> _TASK DIRECTIONS_: Please print only the top portion of the entries below, ending with the line that contains "1307x924 pixels.", exactly as written.

Stored records
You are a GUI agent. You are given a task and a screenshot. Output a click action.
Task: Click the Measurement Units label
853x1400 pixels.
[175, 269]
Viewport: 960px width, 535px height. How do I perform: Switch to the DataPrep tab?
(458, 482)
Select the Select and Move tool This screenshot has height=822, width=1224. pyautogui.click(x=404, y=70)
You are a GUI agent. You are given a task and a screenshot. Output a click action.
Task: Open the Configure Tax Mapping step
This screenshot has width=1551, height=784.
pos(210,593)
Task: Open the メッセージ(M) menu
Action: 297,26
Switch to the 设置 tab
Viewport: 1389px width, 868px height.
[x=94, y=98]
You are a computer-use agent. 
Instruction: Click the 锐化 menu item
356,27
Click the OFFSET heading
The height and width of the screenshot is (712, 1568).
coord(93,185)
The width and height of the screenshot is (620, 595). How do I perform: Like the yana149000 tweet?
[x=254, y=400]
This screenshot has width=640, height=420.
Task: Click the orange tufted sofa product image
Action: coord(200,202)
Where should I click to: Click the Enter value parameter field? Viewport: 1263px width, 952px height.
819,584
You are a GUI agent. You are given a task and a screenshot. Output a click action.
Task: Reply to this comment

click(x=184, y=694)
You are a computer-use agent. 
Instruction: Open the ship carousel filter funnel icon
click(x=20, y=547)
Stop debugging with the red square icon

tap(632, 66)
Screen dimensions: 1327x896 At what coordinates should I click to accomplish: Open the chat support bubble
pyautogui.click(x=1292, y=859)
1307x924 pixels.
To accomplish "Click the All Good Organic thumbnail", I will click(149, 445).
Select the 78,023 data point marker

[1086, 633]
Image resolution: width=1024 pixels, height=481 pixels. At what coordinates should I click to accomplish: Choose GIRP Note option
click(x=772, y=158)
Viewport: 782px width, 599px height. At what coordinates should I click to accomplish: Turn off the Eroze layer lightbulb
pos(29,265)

> _WRITTEN ANSWER_:
You are a GUI agent. You are given a task and a screenshot. Output a click action.
Task: Click the Measurement Units label
853x1400 pixels.
[175, 269]
Viewport: 960px width, 535px height. How do I perform: Switch to the DataPrep tab?
(458, 482)
Select the Select and Move tool This screenshot has height=822, width=1224. pyautogui.click(x=404, y=70)
You are a GUI agent. You are given a task and a screenshot. Output a click action.
Task: Open the Configure Tax Mapping step
This screenshot has width=1551, height=784.
pos(210,593)
Task: Open the メッセージ(M) menu
Action: 297,26
Switch to the 设置 tab
Viewport: 1389px width, 868px height.
[x=94, y=98]
You are a computer-use agent. 
Instruction: Click the 锐化 menu item
356,27
Click the OFFSET heading
The height and width of the screenshot is (712, 1568).
coord(93,185)
The width and height of the screenshot is (620, 595). How do I perform: Like the yana149000 tweet?
[x=254, y=400]
This screenshot has width=640, height=420.
Task: Click the orange tufted sofa product image
Action: coord(200,202)
Where should I click to: Click the Enter value parameter field? Viewport: 1263px width, 952px height.
819,584
You are a GUI agent. You are given a task and a screenshot. Output a click action.
Task: Reply to this comment

click(x=184, y=694)
You are a computer-use agent. 
Instruction: Open the ship carousel filter funnel icon
click(x=20, y=547)
Stop debugging with the red square icon

tap(632, 66)
Screen dimensions: 1327x896 At what coordinates should I click to accomplish: Open the chat support bubble
pyautogui.click(x=1292, y=859)
1307x924 pixels.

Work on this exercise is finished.